**Task inputs**
━━━━━━━━
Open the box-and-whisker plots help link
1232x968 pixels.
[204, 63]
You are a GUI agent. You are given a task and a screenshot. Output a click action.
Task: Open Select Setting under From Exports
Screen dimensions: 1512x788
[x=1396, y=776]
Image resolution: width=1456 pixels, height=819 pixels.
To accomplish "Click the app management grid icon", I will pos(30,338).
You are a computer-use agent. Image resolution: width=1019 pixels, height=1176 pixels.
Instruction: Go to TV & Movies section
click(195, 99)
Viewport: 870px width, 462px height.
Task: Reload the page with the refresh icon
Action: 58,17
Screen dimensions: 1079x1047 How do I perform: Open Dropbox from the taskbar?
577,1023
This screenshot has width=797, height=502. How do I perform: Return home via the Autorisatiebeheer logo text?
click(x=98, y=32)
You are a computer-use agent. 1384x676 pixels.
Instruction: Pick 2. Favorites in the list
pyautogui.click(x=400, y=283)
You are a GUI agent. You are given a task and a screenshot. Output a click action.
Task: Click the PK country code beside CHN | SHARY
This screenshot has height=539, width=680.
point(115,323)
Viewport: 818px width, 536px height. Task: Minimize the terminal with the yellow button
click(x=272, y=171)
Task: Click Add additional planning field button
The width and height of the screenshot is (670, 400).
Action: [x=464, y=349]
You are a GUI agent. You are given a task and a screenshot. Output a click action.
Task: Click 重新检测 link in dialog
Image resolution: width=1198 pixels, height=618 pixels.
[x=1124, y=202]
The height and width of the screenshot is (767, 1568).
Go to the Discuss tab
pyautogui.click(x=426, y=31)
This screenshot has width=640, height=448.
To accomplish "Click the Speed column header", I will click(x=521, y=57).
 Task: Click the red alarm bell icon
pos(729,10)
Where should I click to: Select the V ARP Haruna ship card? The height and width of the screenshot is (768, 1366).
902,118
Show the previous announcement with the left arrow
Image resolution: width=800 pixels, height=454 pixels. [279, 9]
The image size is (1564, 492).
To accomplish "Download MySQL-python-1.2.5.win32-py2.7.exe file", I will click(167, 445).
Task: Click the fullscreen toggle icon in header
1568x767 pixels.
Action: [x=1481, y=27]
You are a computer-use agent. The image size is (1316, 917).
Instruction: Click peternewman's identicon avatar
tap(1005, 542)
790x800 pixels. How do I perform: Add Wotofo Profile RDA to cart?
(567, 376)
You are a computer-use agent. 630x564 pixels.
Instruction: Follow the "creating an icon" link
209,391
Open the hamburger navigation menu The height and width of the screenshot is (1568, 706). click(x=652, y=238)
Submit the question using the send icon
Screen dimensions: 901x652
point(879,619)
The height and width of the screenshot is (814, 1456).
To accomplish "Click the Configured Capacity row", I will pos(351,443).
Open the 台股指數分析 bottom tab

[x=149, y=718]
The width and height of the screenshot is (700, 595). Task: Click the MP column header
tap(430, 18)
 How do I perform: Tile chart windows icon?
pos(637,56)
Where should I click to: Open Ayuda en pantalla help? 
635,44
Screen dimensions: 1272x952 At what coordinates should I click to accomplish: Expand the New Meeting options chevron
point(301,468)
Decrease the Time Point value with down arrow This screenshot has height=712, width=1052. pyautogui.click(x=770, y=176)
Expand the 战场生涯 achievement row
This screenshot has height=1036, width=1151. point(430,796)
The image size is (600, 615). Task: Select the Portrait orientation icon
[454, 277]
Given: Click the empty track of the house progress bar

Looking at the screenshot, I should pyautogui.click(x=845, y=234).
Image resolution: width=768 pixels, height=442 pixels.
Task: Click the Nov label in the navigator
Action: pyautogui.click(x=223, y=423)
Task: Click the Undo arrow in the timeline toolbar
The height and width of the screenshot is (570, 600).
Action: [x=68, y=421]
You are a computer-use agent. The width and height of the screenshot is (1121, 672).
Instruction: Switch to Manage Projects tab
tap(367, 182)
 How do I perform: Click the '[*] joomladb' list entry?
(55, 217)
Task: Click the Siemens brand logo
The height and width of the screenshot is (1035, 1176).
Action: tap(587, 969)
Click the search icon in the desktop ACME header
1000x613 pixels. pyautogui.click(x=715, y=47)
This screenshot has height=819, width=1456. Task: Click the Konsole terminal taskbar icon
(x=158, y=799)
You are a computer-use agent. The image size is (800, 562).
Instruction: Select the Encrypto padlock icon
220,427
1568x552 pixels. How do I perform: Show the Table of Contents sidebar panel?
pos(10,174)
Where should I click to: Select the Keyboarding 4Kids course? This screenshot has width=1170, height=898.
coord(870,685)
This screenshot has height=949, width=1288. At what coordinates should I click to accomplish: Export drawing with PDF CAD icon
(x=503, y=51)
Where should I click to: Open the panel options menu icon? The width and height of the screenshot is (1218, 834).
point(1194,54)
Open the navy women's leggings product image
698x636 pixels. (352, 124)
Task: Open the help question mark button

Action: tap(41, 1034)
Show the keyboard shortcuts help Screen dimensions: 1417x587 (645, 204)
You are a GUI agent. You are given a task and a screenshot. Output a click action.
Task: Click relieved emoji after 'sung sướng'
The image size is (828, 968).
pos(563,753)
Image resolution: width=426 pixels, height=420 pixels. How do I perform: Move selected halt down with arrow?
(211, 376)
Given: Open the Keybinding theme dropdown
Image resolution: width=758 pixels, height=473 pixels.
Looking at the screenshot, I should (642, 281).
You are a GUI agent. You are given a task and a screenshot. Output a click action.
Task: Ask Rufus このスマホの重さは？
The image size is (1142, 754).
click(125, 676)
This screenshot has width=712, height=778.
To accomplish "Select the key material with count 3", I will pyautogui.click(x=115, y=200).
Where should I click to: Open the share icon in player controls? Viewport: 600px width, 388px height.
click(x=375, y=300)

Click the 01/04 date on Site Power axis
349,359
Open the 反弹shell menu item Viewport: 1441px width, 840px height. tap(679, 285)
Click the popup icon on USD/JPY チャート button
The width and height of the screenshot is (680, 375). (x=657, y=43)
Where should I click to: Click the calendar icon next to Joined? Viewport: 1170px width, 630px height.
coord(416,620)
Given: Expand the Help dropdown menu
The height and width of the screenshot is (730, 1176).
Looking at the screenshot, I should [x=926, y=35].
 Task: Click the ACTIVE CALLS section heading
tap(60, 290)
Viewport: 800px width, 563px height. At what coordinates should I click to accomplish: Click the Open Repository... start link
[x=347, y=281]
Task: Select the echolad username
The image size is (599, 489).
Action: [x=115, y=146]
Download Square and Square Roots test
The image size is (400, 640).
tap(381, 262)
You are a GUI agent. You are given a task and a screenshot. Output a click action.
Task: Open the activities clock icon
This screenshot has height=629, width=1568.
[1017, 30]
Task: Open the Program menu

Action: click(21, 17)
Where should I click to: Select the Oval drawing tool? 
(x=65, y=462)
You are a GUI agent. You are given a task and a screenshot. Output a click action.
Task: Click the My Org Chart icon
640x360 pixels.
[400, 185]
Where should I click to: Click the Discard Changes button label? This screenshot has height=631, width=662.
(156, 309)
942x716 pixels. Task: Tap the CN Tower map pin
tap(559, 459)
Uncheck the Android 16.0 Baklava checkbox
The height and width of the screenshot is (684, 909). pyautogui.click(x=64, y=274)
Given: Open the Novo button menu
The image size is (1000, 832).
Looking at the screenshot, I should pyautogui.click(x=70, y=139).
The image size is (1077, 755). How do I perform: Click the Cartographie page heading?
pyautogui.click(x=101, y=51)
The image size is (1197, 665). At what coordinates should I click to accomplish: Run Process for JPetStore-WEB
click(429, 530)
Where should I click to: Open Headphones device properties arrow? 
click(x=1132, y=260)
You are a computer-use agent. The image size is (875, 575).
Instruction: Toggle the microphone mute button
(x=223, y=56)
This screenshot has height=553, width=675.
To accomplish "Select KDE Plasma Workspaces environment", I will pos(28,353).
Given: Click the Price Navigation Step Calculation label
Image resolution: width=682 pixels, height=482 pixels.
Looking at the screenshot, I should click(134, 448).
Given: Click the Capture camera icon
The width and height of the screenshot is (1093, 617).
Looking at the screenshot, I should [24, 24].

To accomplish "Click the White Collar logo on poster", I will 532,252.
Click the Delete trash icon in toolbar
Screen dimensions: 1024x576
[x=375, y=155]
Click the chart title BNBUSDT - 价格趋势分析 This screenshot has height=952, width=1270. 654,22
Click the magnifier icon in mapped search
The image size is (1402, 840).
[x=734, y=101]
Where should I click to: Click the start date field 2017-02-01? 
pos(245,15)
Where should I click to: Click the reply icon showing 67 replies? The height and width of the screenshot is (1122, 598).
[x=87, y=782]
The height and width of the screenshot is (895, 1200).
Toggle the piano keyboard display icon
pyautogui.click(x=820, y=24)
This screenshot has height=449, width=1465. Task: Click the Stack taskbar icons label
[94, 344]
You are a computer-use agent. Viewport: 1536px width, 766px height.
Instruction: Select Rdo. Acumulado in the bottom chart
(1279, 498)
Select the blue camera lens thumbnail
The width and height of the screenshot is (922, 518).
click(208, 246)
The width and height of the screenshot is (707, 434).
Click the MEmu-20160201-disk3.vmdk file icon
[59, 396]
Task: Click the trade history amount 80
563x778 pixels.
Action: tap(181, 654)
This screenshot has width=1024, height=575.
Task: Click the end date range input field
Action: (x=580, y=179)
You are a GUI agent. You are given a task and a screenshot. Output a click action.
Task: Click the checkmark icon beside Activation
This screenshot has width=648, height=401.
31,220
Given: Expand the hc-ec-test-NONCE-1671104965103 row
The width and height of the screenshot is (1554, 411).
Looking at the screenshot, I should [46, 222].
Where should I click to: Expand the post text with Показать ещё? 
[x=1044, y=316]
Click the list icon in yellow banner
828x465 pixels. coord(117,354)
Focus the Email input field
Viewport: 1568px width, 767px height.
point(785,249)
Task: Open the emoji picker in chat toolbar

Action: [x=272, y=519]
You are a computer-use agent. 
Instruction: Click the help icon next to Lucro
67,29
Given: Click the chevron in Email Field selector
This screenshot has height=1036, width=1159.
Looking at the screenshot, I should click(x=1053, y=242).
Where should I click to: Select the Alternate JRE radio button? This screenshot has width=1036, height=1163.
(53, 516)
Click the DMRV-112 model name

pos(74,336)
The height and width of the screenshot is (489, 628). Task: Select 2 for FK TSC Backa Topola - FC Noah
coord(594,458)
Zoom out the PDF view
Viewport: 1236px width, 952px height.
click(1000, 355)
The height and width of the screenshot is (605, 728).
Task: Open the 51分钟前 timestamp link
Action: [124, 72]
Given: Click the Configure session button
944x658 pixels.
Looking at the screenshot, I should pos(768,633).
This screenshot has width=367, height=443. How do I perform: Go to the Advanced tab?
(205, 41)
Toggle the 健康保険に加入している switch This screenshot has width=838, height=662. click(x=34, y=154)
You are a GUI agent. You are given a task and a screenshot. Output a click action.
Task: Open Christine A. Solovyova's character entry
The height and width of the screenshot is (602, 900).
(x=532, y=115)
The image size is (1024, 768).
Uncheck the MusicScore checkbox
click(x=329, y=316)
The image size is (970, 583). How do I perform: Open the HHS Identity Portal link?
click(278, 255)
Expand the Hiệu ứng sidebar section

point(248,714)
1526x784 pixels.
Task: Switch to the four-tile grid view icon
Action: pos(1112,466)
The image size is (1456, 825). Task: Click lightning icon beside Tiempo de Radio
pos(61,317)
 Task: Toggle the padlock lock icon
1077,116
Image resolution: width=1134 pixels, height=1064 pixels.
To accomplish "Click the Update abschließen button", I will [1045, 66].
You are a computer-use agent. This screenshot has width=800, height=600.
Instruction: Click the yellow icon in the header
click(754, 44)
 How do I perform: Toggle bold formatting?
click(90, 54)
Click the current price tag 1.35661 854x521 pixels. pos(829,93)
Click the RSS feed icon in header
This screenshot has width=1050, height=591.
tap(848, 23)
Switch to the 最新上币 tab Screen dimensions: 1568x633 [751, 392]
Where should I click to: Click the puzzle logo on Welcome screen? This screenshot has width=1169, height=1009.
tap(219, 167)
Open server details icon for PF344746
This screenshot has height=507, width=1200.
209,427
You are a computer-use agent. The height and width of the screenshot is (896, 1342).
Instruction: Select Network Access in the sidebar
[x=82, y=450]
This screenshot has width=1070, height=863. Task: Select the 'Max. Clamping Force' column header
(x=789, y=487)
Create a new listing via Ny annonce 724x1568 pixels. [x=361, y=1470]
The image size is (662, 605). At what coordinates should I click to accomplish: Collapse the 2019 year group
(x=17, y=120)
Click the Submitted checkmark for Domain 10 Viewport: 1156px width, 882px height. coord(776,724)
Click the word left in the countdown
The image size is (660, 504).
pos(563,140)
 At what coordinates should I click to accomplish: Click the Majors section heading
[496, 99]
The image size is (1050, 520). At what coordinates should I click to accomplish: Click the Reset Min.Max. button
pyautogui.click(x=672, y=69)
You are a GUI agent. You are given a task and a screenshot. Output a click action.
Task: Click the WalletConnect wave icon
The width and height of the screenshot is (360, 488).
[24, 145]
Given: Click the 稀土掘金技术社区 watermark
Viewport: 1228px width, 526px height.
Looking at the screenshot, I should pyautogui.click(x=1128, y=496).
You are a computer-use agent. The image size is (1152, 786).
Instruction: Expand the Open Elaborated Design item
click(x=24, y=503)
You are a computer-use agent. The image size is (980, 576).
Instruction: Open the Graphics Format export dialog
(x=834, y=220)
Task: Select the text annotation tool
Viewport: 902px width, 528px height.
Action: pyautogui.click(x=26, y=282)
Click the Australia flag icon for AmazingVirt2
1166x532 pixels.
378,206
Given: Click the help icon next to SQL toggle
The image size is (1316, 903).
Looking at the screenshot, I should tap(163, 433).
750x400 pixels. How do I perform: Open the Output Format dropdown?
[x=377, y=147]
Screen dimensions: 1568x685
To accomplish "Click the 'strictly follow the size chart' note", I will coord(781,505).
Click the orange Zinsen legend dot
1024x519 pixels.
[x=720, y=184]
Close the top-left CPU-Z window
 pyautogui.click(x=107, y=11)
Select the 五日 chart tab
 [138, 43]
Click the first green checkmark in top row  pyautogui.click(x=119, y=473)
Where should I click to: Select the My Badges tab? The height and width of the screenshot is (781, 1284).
━━━━━━━━
**What the exercise asks**
Your answer should be the lines above from the one containing "Given: Click the 稀土掘金技术社区 watermark" through the one containing "You are a computer-use agent. The image size is (980, 576).", copied exactly and with both ends kept.

**Task solution**
Given: Click the 稀土掘金技术社区 watermark
Viewport: 1228px width, 526px height.
Looking at the screenshot, I should pyautogui.click(x=1128, y=496).
You are a computer-use agent. The image size is (1152, 786).
Instruction: Expand the Open Elaborated Design item
click(x=24, y=503)
You are a computer-use agent. The image size is (980, 576).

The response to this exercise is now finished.